Jacques Parizeau a l'habitude de faire des remontrances à ses successeurs. Il a déjà dit que, s'il avait su ce qu'il adviendrait du projet souverainiste, il n'aurait jamais démissionné.
Avant même que Bernard Landry ne devienne officiellement chef du PQ, en mars 2002, il lui avait adressé une «Note sur la stratégie politique des souverainistes», qui s'était retrouvée dans le Globe and Mail. Il lui suggérait notamment de ressusciter le Conseil de la souveraineté, d'actualiser les études commandées douze ans plus tôt par la commission Bélanger-Campeau et de confectionner un nouveau budget de l'an 1.
Qu'il ait été d'accord ou non avec ces recommandations, M. Landry avait obtempéré sur-le-champ.
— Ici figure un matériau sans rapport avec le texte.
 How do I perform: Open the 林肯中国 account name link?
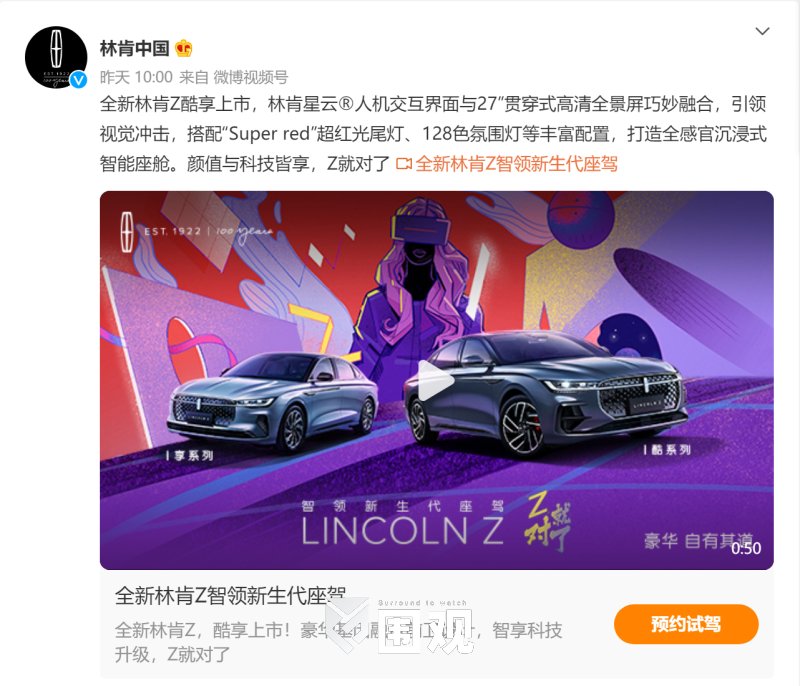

Il ne pouvait tout simplement pas se permettre de l'envoyer paître sans fragiliser gravement son leadership.
À six mois du congrès où elle devra se soumettre à un vote de confiance, Pauline Marois peut encore moins ignorer la dernière remontrance de M. Parizeau, qui la trouve trop timide dans sa promotion de la souveraineté. Sans être une invitation au putsch, les félicitations qu'il a adressées à Gilles Duceppe pour la clarté «tout à fait remarquable» de son discours à Washington avaient valeur d'avertissement.
Mme Marois a dû prendre avec un grain de sel les assurances de loyale collaboration du chef bloquiste. Elle n'a certainement pas oublié ce qui s'est passé lors de la démission d'André Boisclair, même si elle a eu le dessus. Entre les deux leaders souverainistes, il ne peut y avoir qu'une confiance limitée.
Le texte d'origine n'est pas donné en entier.